STANDARDIZATION IN AQUACULTURE. In September, APROMAR-Rema rolled out a project for Standardization in Sea Farms with the Spanish Association for Standardization (UNE) to develop a regulation for the design and maintenance of fish farms in the sea. The goal is to develop a standard that improves the activity's operation, reduces insurance premiums and makes it easier to obtain authorizations. The main members of APROMAR with production in marine hatcheries and suppliers of equipment and related services are participating in this initiative, and the UNE is the technical secretary responsible for the project. The regulation will be complete in spring of 2019.
Q.- What are the main challenges for aquaculture in Spain in 2019?
A.- There are many. APROMAR believes it will overcome them and that the sector in Spain will get back on the path towards growth and job creation.
PREPARATION OF THE EMFF 2021-2027. Although, in 2018, regular use of the EMFF 2014-2020 began, the next EMFF (2021-2027) is starting to be managed. For APROMAR, it's important to note its priorities, because the first draft for the regulation for EMFF 2021-2027, published by the European Commission in June, had many shortcomings. APROMAR is now working with European Parliament to improve the Commission's first document, which it considered deficient. The changes it proposes include (1) determining a specific priority with regard to aquaculture production; (2) maintaining the availability of non-refundable aid for aquaculture production and sales; (3) highlighting group activities; and (4) including the word "aquaculture" in the regulation's name.

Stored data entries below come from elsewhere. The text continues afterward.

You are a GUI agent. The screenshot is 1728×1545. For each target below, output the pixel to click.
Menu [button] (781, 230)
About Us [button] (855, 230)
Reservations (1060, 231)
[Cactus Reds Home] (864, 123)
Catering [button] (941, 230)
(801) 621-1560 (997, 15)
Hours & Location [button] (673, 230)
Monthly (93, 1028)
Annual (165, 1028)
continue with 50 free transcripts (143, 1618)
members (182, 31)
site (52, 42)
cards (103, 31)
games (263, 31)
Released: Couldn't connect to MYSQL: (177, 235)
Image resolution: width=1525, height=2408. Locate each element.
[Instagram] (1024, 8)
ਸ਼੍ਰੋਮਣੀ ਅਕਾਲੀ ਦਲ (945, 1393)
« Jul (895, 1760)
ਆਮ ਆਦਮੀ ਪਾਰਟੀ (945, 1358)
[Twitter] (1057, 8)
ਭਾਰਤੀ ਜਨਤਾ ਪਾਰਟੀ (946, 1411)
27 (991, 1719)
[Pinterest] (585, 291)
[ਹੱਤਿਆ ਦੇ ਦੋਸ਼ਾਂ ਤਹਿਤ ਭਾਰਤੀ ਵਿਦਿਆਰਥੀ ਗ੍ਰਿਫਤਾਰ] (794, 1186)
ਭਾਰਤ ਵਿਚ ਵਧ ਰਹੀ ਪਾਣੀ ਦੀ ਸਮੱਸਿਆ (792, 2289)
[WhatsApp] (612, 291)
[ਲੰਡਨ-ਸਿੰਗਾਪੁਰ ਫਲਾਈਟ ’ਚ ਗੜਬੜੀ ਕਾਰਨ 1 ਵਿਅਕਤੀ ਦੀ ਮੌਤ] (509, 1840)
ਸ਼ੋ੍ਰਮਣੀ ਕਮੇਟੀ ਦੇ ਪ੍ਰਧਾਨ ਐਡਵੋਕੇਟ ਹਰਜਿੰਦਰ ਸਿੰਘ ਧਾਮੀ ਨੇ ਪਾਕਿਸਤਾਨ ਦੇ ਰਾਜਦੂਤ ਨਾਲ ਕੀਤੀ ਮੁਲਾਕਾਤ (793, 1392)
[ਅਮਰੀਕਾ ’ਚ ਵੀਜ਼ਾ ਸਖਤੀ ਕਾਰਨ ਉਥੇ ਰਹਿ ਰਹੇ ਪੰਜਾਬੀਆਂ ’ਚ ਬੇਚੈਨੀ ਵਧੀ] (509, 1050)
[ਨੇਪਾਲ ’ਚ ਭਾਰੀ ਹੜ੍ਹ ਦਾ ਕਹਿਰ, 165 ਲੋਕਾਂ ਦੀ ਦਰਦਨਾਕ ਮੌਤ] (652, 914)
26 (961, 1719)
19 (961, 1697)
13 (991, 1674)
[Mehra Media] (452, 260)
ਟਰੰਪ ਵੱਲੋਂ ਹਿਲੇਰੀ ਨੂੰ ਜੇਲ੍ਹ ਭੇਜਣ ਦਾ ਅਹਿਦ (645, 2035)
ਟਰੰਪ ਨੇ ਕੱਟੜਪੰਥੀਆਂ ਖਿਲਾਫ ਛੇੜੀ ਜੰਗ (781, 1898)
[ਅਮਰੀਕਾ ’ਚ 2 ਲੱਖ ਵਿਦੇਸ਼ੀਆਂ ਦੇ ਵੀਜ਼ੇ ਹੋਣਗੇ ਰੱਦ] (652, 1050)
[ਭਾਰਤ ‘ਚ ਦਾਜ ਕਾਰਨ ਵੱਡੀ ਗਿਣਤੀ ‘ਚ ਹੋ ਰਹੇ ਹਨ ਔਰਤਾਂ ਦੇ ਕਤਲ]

COLLECTIVE BARGAINING. Throughout 2018, negotiations were held as part of the 5th National Collective Agreement on Marine Aquaculture but no agreement was reached with the unions. The agreement is expected to be signed in early 2019. The previous editions of the agreement have helped structure a sector which is scattered along the Spanish coasts and for which a labor framework that is not excessively uniform would be suitable.
INNOVATION. APROMAR will remain very active with regard to innovation for Blue Growth in 2019, with new projects such as: (1) State-of-the-art Aquaculture 4.0; (2) Strengthening efforts by Spain's marine aquaculture industry within the Blue Growth framework as a strategy for competitiveness and sustainability (AQUAHUB); and (3) Responsible Aquaculture: Microplastics (ACUIPLAS).
Q.- And challenges for Crianza de Nuestros Mares (Raised in Our Seas) in 2019?
A.- One of the most innovative and important actions rolled out by the Spanish industry in recent years was the collective brand, Crianza de Nuestros Mares. This seal allows consumers to easily identify sea bream and various types of sea bass that were farmed in Spanish seas. Throughout 2019, Crianza de Nuestros Mares will continue to implement informational and promotional actions so that consumers increasingly trust the quality seal and are aware of the products' advantages compared with imported fish, as they are fresher, higher quality, and the result of a careful farming process.